**** Supplied records
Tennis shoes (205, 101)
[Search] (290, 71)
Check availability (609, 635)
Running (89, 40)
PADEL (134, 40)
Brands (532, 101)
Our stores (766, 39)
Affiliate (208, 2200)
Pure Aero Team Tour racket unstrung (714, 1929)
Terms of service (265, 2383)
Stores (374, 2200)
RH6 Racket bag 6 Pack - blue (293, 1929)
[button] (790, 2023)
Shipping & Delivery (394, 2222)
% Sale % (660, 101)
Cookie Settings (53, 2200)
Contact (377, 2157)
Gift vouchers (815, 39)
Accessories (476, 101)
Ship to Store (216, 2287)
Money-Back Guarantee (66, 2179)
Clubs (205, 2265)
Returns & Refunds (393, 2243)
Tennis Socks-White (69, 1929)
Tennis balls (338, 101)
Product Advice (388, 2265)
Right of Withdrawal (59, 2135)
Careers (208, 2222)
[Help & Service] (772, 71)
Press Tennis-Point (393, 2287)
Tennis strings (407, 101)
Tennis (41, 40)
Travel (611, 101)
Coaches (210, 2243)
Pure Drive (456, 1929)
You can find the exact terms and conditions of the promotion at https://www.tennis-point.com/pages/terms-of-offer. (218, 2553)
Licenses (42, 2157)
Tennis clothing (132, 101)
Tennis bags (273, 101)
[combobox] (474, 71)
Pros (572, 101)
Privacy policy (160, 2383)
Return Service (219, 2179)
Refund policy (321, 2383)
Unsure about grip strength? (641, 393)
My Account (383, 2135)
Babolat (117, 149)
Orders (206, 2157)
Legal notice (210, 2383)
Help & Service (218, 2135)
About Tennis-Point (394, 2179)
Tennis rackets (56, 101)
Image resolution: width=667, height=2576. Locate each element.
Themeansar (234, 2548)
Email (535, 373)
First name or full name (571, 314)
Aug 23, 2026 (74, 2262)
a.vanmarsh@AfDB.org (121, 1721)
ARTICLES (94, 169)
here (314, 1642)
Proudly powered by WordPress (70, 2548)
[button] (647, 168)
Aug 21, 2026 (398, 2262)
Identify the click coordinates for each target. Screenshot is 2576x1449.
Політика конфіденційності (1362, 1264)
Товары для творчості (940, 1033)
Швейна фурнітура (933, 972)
********
#### [What is being asked]
When you answer, output each line of the data exactly as given, from its first line up to and including the one with "Orders (206, 2157)".

#### [Exercise result]
Tennis shoes (205, 101)
[Search] (290, 71)
Check availability (609, 635)
Running (89, 40)
PADEL (134, 40)
Brands (532, 101)
Our stores (766, 39)
Affiliate (208, 2200)
Pure Aero Team Tour racket unstrung (714, 1929)
Terms of service (265, 2383)
Stores (374, 2200)
RH6 Racket bag 6 Pack - blue (293, 1929)
[button] (790, 2023)
Shipping & Delivery (394, 2222)
% Sale % (660, 101)
Cookie Settings (53, 2200)
Contact (377, 2157)
Gift vouchers (815, 39)
Accessories (476, 101)
Ship to Store (216, 2287)
Money-Back Guarantee (66, 2179)
Clubs (205, 2265)
Returns & Refunds (393, 2243)
Tennis Socks-White (69, 1929)
Tennis balls (338, 101)
Product Advice (388, 2265)
Right of Withdrawal (59, 2135)
Careers (208, 2222)
[Help & Service] (772, 71)
Press Tennis-Point (393, 2287)
Tennis strings (407, 101)
Tennis (41, 40)
Travel (611, 101)
Coaches (210, 2243)
Pure Drive (456, 1929)
You can find the exact terms and conditions of the promotion at https://www.tennis-point.com/pages/terms-of-offer. (218, 2553)
Licenses (42, 2157)
Tennis clothing (132, 101)
Tennis bags (273, 101)
[combobox] (474, 71)
Pros (572, 101)
Privacy policy (160, 2383)
Return Service (219, 2179)
Refund policy (321, 2383)
Unsure about grip strength? (641, 393)
My Account (383, 2135)
Babolat (117, 149)
Orders (206, 2157)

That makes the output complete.